The May issue of AJN is now live.
Here are some highlights. Some articles are open access or temporarily free; others will require log-in for access.
AJN senior clinical editor Christine Moffa’s guest editorial (free to read) addresses the 2026 Nurses Week theme—The Power of Nurses. “If there is a message to carry into this Nurses Week, it may be that the vigilance we practice at the bedside can guide us as a profession,” she writes. “Noticing what is subtle, identifying what is shifting, and acting before harm takes hold, these are skills we already possess.”
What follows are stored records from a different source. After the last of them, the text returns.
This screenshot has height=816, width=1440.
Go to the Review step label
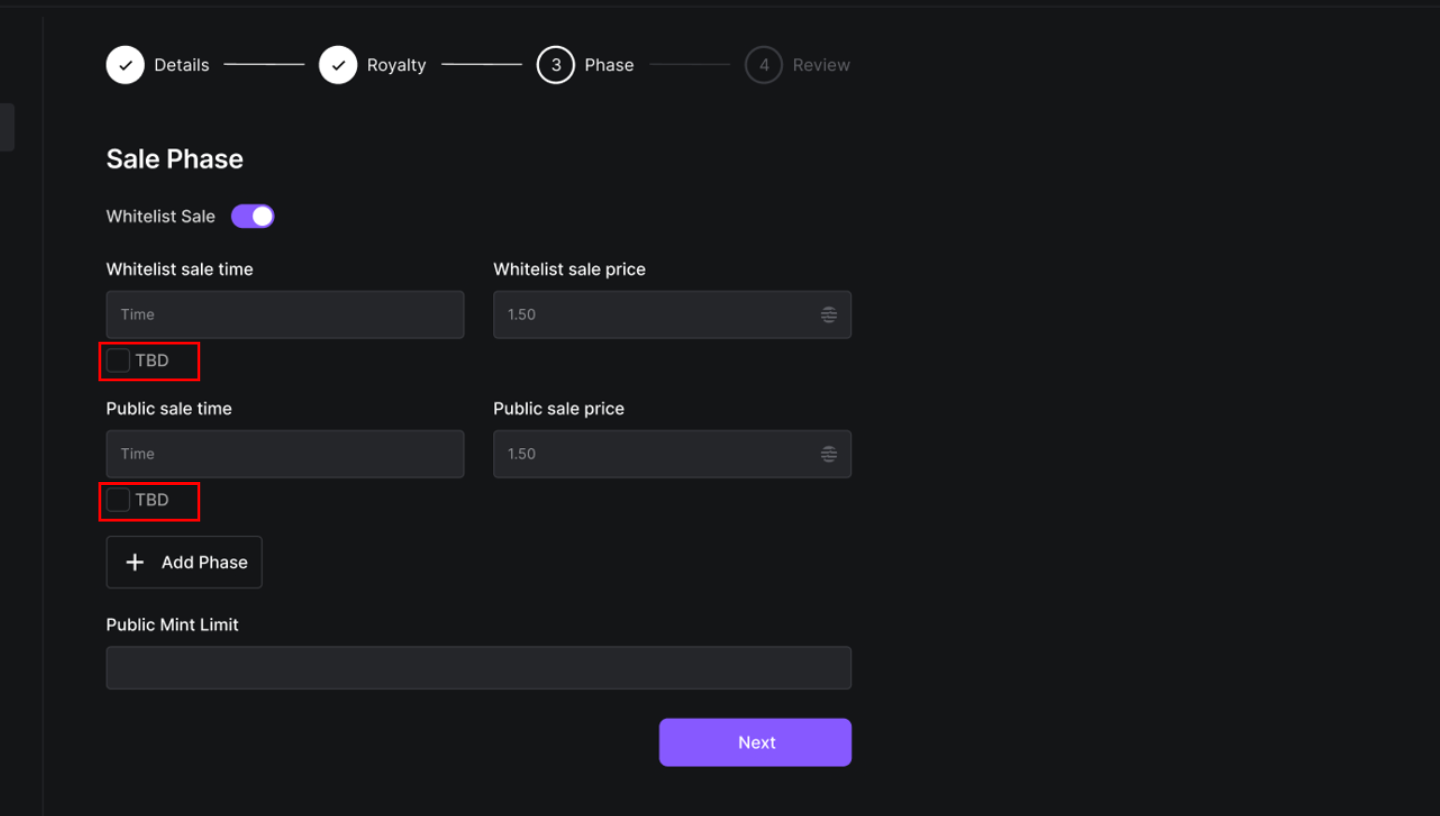[x=821, y=65]
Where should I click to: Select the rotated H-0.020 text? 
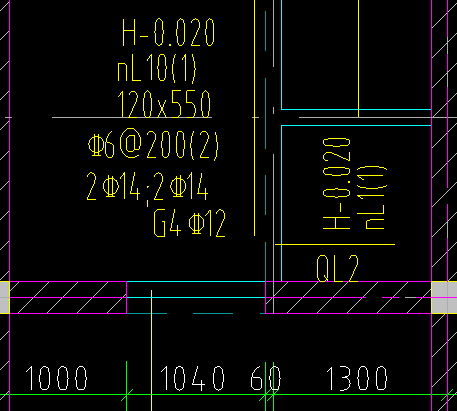(337, 184)
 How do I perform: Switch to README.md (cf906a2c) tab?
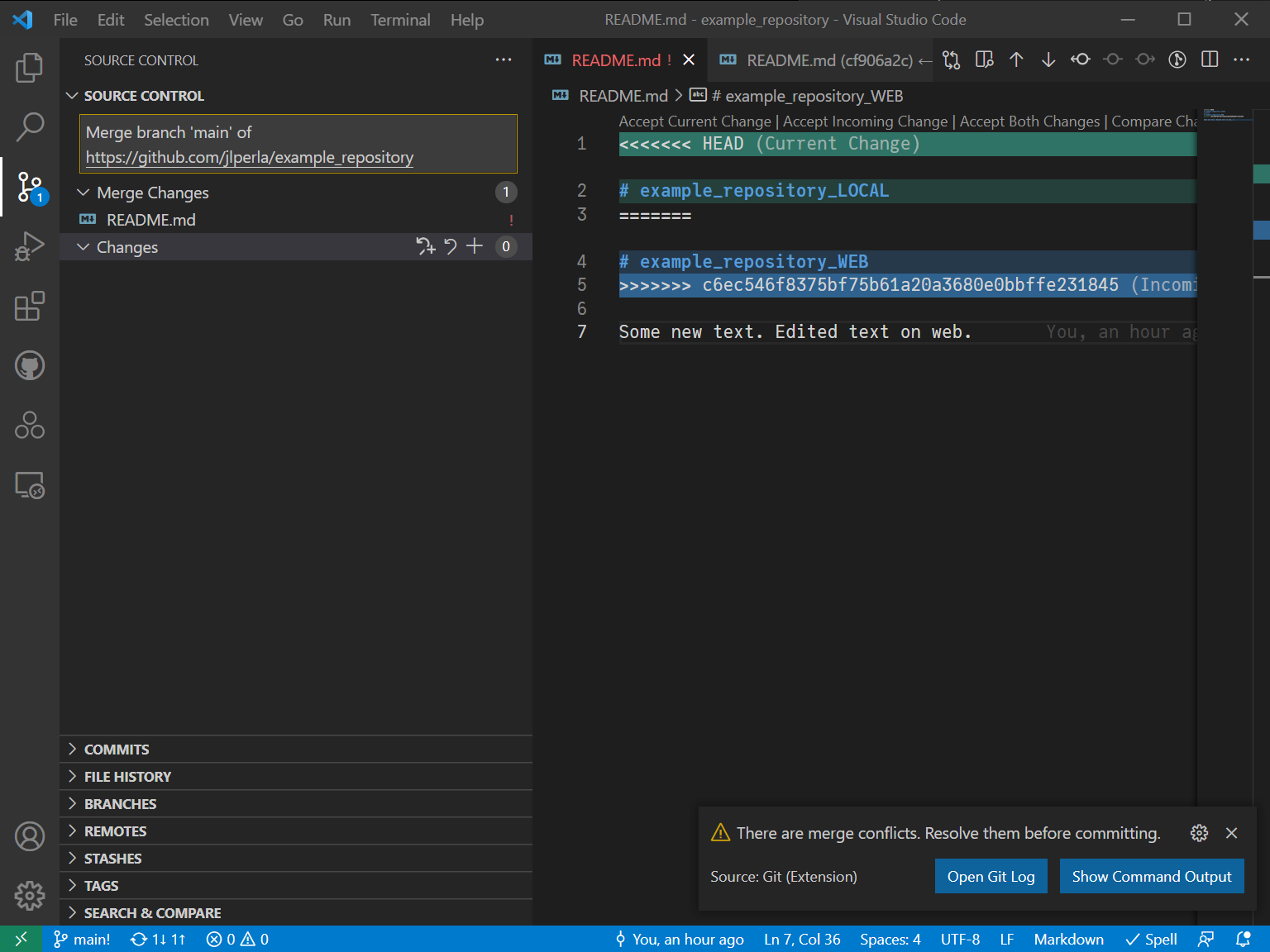tap(828, 60)
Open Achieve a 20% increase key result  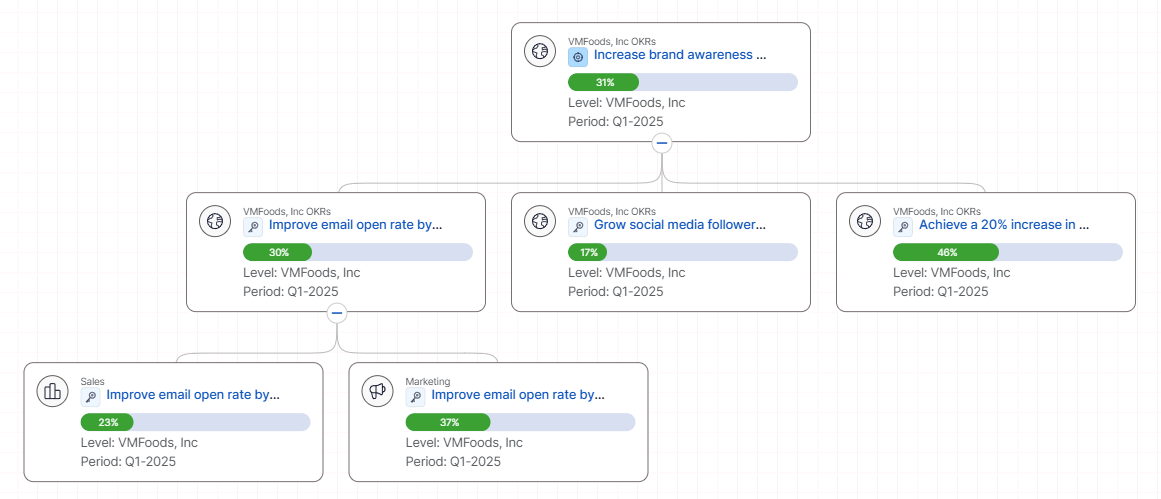click(x=1004, y=225)
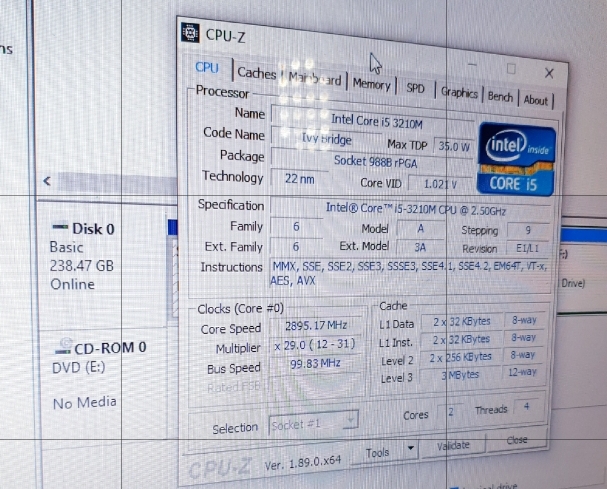The height and width of the screenshot is (489, 607).
Task: Close the CPU-Z window with X
Action: pos(548,74)
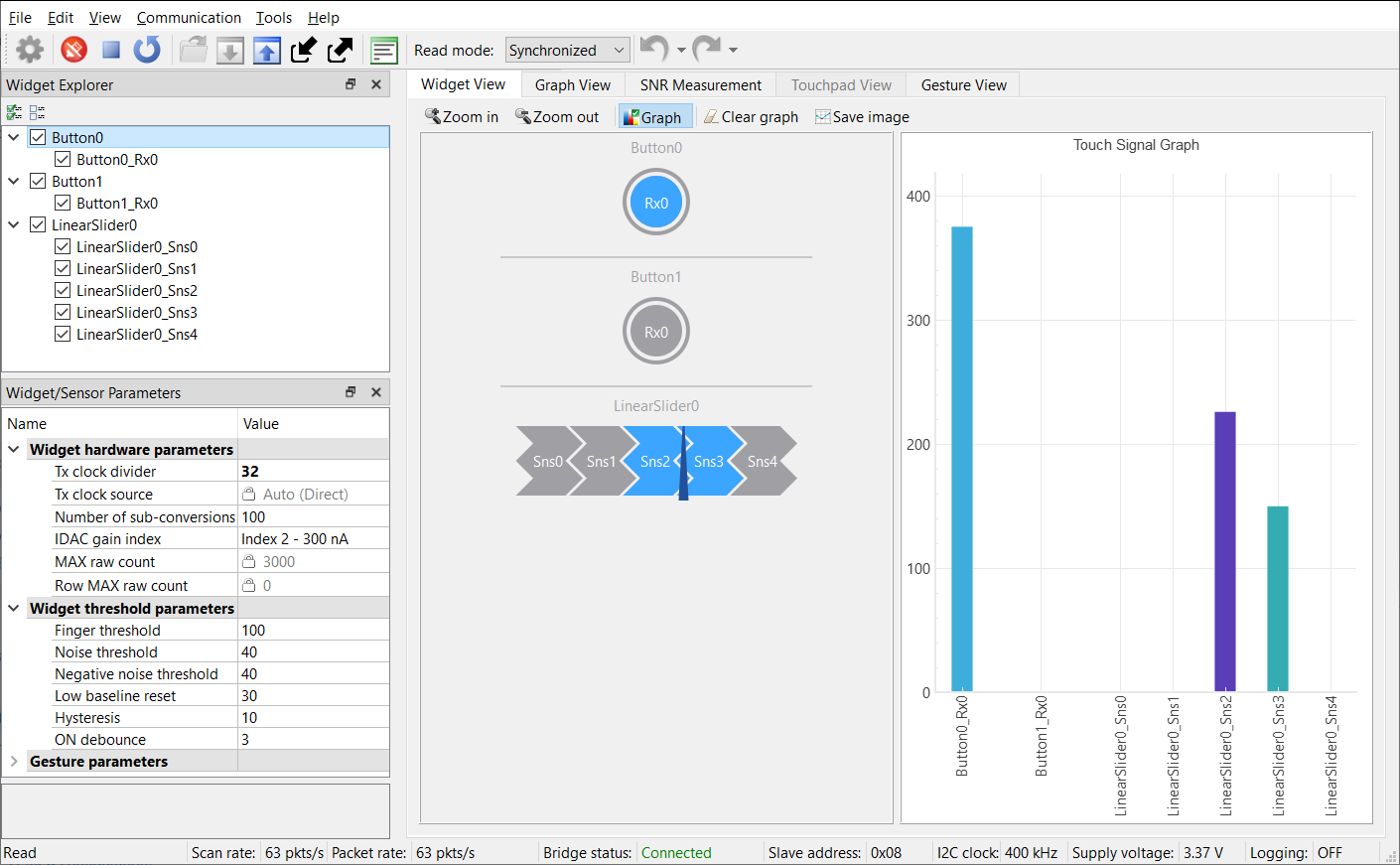Click the disconnect from device icon
The image size is (1400, 865).
[74, 50]
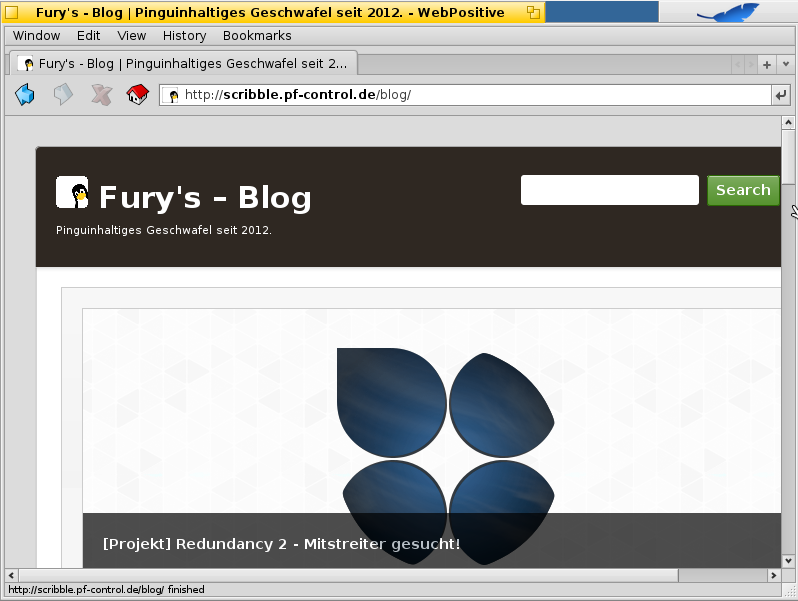Expand the tab list dropdown arrow

(785, 64)
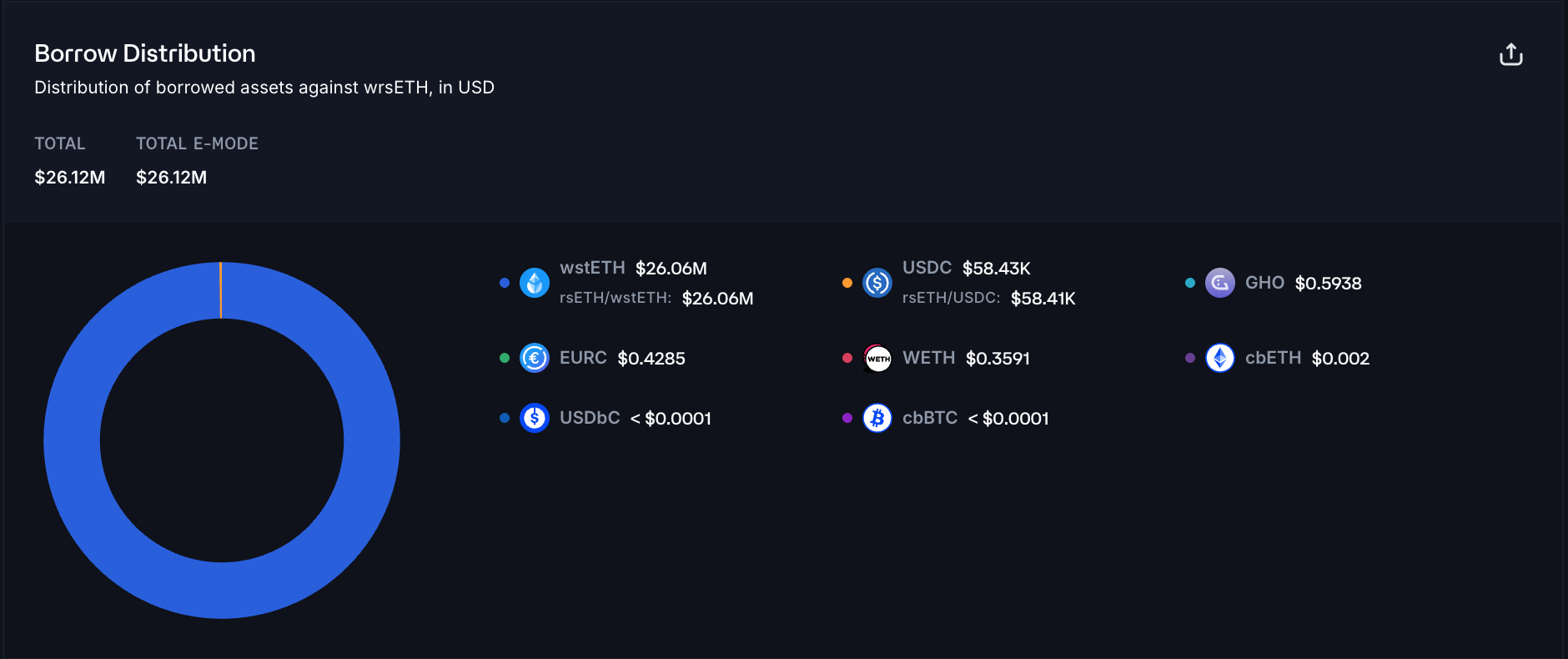Screen dimensions: 1568x659
Task: Click the green EURC legend dot
Action: 505,358
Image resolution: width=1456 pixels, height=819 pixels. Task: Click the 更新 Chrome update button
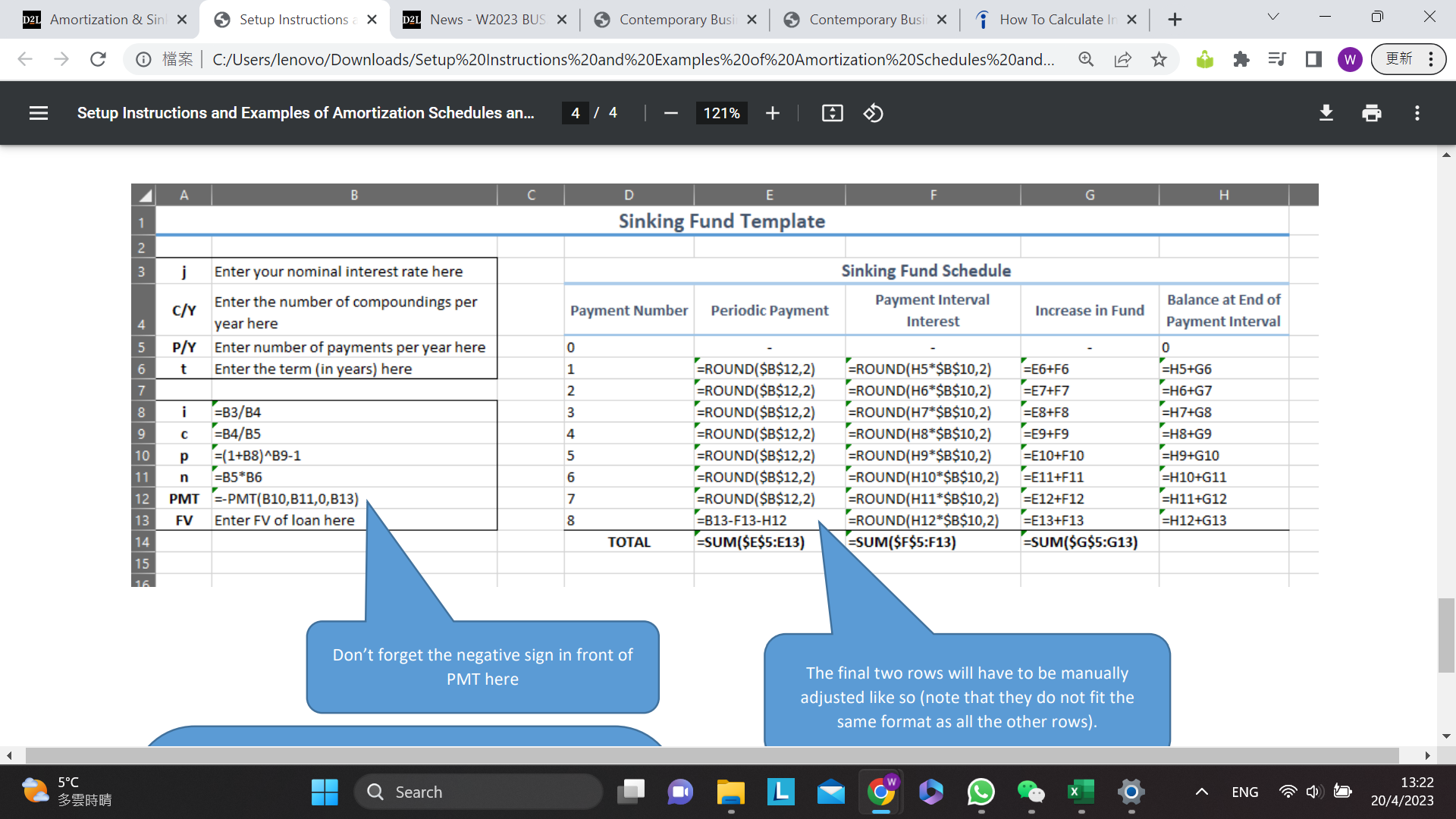(1399, 59)
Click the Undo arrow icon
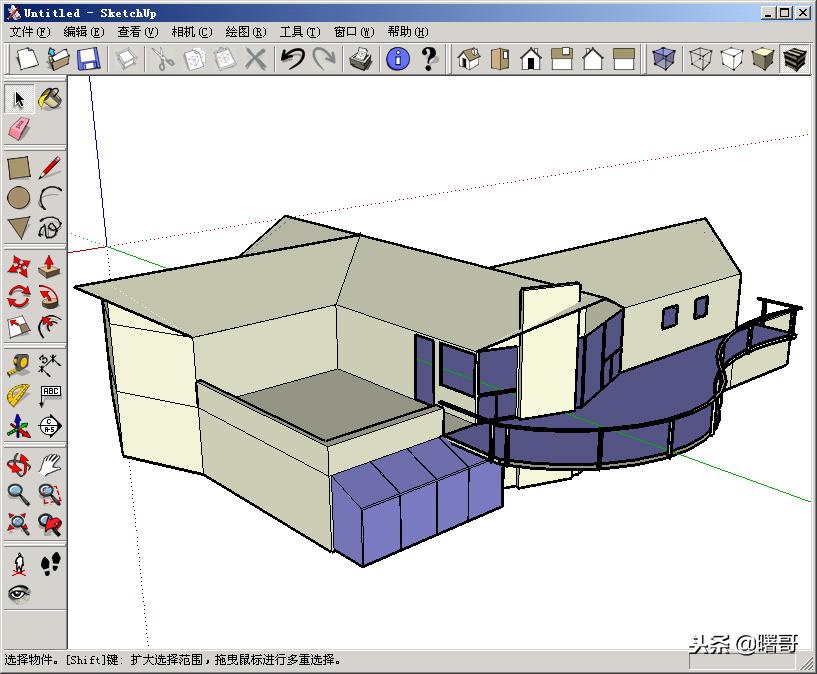 tap(292, 60)
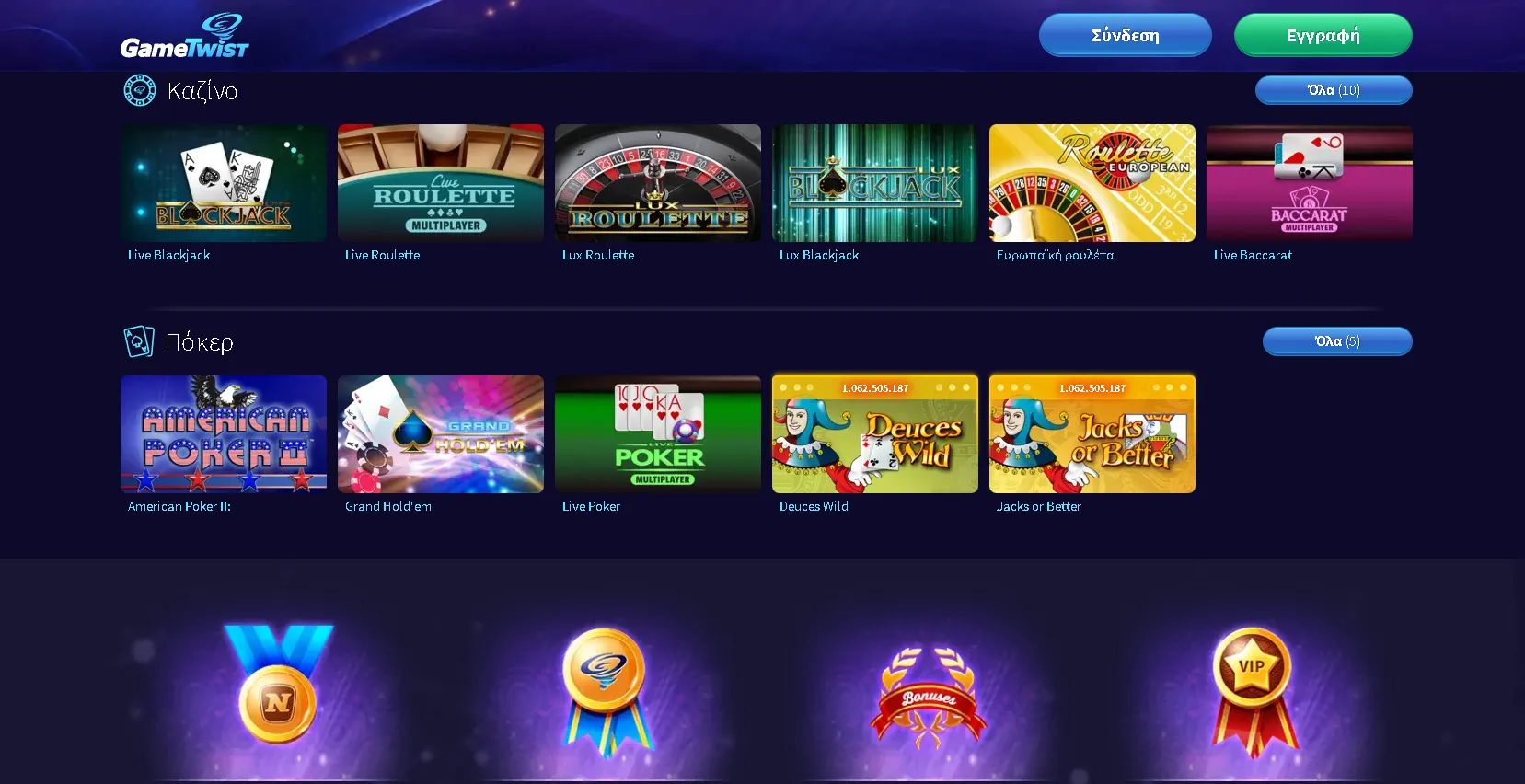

Over the past decade, transcatheter aortic valve replacement (TAVR) has become a transformative intervention for patients with aortic stenosis (AS). This month’s CE article, “The Evolution of Transcatheter Aortic Valve Replacement: From Novel to Normal,” (also free to access) reviews current approaches to evaluation, diagnosis, and management of AS before and after TAVR, as well as the evolving role of TAVR in the treatment of AS.
In their original research article, “Dark Skin Tone Representation in Foundational Nursing Textbooks: A Quantitative Image Analysis,” Eleonor Pusey-Reid and John Wong evaluate how prelicensure nursing texts visually represent clinical conditions across diverse skin tones, with a focus on the extent to which dark skin tone images are included and the implications of this for diagnostic preparedness.
“Nearly every patient brings a mobile phone (and, often, a charger) into the hospital, and the use of these and other electronic devices carries risks,” note the authors of “Electronic Device Chargers in the Hospital: A Case Study.” This report follows a patient who sustained a second-degree skin burn after his phone charger cord was trapped beneath his back while hospitalized.
An open-access Professional Development article, “Using Artificial Intelligence to Enhance Evidence Search and Synthesis,” presents findings from an evidence-based practice–AI task force that evaluated AI tools for searching, synthesis, and appraisal in order to outline key considerations and preliminary recommendations for their responsible use in the EBP process.
This month’s Viewpoint column, “Behind the White Coat and Scrubs,” discusses implications of new findings on the mortality gaps between nurses and physicians—and within the nursing profession.
Finally, don’t miss the extensive health care news section, the Drug Watch and Journal Watch departments, and the Specialty Spotlight on lactation nursing.